▶ **Items listed in a dataset**

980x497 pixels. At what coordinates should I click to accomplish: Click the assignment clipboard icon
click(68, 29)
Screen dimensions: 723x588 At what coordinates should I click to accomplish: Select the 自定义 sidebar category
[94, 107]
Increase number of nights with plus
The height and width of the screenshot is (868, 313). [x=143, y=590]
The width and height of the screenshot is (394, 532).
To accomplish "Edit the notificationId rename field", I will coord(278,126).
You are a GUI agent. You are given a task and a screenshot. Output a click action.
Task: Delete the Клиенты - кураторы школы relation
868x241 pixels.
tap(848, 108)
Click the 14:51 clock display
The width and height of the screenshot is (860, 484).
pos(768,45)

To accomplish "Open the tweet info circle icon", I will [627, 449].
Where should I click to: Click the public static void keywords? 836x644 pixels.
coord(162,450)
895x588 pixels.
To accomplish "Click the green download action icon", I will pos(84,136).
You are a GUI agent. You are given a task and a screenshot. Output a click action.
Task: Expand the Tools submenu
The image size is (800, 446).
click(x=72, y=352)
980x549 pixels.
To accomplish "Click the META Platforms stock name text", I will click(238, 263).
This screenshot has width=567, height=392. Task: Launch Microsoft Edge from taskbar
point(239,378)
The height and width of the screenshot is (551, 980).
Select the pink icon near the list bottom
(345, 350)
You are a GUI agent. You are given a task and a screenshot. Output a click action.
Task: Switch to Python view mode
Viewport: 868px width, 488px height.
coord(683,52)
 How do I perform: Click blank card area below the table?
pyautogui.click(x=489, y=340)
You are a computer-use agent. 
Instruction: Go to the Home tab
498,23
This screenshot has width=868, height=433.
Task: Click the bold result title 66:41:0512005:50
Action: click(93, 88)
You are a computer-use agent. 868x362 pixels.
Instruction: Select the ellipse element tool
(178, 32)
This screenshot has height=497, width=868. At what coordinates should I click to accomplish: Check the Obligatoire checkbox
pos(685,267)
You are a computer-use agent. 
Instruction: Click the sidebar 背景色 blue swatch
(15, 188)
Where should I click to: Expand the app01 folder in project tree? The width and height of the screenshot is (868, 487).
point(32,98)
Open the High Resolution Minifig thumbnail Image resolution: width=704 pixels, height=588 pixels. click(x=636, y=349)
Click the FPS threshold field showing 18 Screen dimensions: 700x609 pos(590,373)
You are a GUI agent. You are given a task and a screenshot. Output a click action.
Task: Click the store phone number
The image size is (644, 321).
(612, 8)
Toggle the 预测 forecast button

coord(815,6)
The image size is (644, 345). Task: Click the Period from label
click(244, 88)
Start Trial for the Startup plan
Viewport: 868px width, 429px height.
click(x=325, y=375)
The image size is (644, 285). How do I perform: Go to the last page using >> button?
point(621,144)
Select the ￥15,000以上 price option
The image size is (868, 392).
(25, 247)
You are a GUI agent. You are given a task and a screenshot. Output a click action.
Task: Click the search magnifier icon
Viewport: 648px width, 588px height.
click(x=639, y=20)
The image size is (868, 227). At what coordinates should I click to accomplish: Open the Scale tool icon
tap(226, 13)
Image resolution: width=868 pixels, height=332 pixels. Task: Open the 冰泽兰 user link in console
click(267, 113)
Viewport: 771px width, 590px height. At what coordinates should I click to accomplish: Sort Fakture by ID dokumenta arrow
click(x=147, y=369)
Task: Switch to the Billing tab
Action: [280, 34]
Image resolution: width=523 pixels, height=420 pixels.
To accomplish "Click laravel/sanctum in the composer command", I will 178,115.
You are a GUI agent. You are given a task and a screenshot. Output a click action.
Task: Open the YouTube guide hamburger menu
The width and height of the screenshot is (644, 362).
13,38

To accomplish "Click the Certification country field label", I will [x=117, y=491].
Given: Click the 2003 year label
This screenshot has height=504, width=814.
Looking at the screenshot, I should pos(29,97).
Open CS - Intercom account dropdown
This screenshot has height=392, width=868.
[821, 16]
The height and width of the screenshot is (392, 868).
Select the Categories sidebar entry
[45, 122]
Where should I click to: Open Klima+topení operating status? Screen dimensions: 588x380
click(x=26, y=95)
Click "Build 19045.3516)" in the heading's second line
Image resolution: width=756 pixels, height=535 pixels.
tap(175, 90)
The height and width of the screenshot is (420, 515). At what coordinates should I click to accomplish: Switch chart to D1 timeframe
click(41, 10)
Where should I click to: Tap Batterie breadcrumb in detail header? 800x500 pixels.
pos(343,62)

▶ **Work item**
So that nothing is lost, write out each record exactly as it appears above.

▶ **Solved exercise**
980x497 pixels. At what coordinates should I click to accomplish: Click the assignment clipboard icon
click(68, 29)
Screen dimensions: 723x588 At what coordinates should I click to accomplish: Select the 自定义 sidebar category
[94, 107]
Increase number of nights with plus
The height and width of the screenshot is (868, 313). [x=143, y=590]
The width and height of the screenshot is (394, 532).
To accomplish "Edit the notificationId rename field", I will coord(278,126).
You are a GUI agent. You are given a task and a screenshot. Output a click action.
Task: Delete the Клиенты - кураторы школы relation
868x241 pixels.
tap(848, 108)
Click the 14:51 clock display
The width and height of the screenshot is (860, 484).
pos(768,45)

To accomplish "Open the tweet info circle icon", I will [627, 449].
Where should I click to: Click the public static void keywords? 836x644 pixels.
coord(162,450)
895x588 pixels.
To accomplish "Click the green download action icon", I will pos(84,136).
You are a GUI agent. You are given a task and a screenshot. Output a click action.
Task: Expand the Tools submenu
The image size is (800, 446).
click(x=72, y=352)
980x549 pixels.
To accomplish "Click the META Platforms stock name text", I will click(238, 263).
This screenshot has width=567, height=392. Task: Launch Microsoft Edge from taskbar
point(239,378)
The height and width of the screenshot is (551, 980).
Select the pink icon near the list bottom
(345, 350)
You are a GUI agent. You are given a task and a screenshot. Output a click action.
Task: Switch to Python view mode
Viewport: 868px width, 488px height.
coord(683,52)
 How do I perform: Click blank card area below the table?
pyautogui.click(x=489, y=340)
You are a computer-use agent. 
Instruction: Go to the Home tab
498,23
This screenshot has width=868, height=433.
Task: Click the bold result title 66:41:0512005:50
Action: click(93, 88)
You are a computer-use agent. 868x362 pixels.
Instruction: Select the ellipse element tool
(178, 32)
This screenshot has height=497, width=868. At what coordinates should I click to accomplish: Check the Obligatoire checkbox
pos(685,267)
You are a computer-use agent. 
Instruction: Click the sidebar 背景色 blue swatch
(15, 188)
Where should I click to: Expand the app01 folder in project tree? The width and height of the screenshot is (868, 487).
point(32,98)
Open the High Resolution Minifig thumbnail Image resolution: width=704 pixels, height=588 pixels. click(x=636, y=349)
Click the FPS threshold field showing 18 Screen dimensions: 700x609 pos(590,373)
You are a GUI agent. You are given a task and a screenshot. Output a click action.
Task: Click the store phone number
The image size is (644, 321).
(612, 8)
Toggle the 预测 forecast button

coord(815,6)
The image size is (644, 345). Task: Click the Period from label
click(244, 88)
Start Trial for the Startup plan
Viewport: 868px width, 429px height.
click(x=325, y=375)
The image size is (644, 285). How do I perform: Go to the last page using >> button?
point(621,144)
Select the ￥15,000以上 price option
The image size is (868, 392).
(25, 247)
You are a GUI agent. You are given a task and a screenshot. Output a click action.
Task: Click the search magnifier icon
Viewport: 648px width, 588px height.
click(x=639, y=20)
The image size is (868, 227). At what coordinates should I click to accomplish: Open the Scale tool icon
tap(226, 13)
Image resolution: width=868 pixels, height=332 pixels. Task: Open the 冰泽兰 user link in console
click(267, 113)
Viewport: 771px width, 590px height. At what coordinates should I click to accomplish: Sort Fakture by ID dokumenta arrow
click(x=147, y=369)
Task: Switch to the Billing tab
Action: [280, 34]
Image resolution: width=523 pixels, height=420 pixels.
To accomplish "Click laravel/sanctum in the composer command", I will 178,115.
You are a GUI agent. You are given a task and a screenshot. Output a click action.
Task: Open the YouTube guide hamburger menu
The width and height of the screenshot is (644, 362).
13,38

To accomplish "Click the Certification country field label", I will [x=117, y=491].
Given: Click the 2003 year label
This screenshot has height=504, width=814.
Looking at the screenshot, I should pos(29,97).
Open CS - Intercom account dropdown
This screenshot has height=392, width=868.
[821, 16]
The height and width of the screenshot is (392, 868).
Select the Categories sidebar entry
[45, 122]
Where should I click to: Open Klima+topení operating status? Screen dimensions: 588x380
click(x=26, y=95)
Click "Build 19045.3516)" in the heading's second line
Image resolution: width=756 pixels, height=535 pixels.
tap(175, 90)
The height and width of the screenshot is (420, 515). At what coordinates should I click to accomplish: Switch chart to D1 timeframe
click(41, 10)
Where should I click to: Tap Batterie breadcrumb in detail header? 800x500 pixels.
pos(343,62)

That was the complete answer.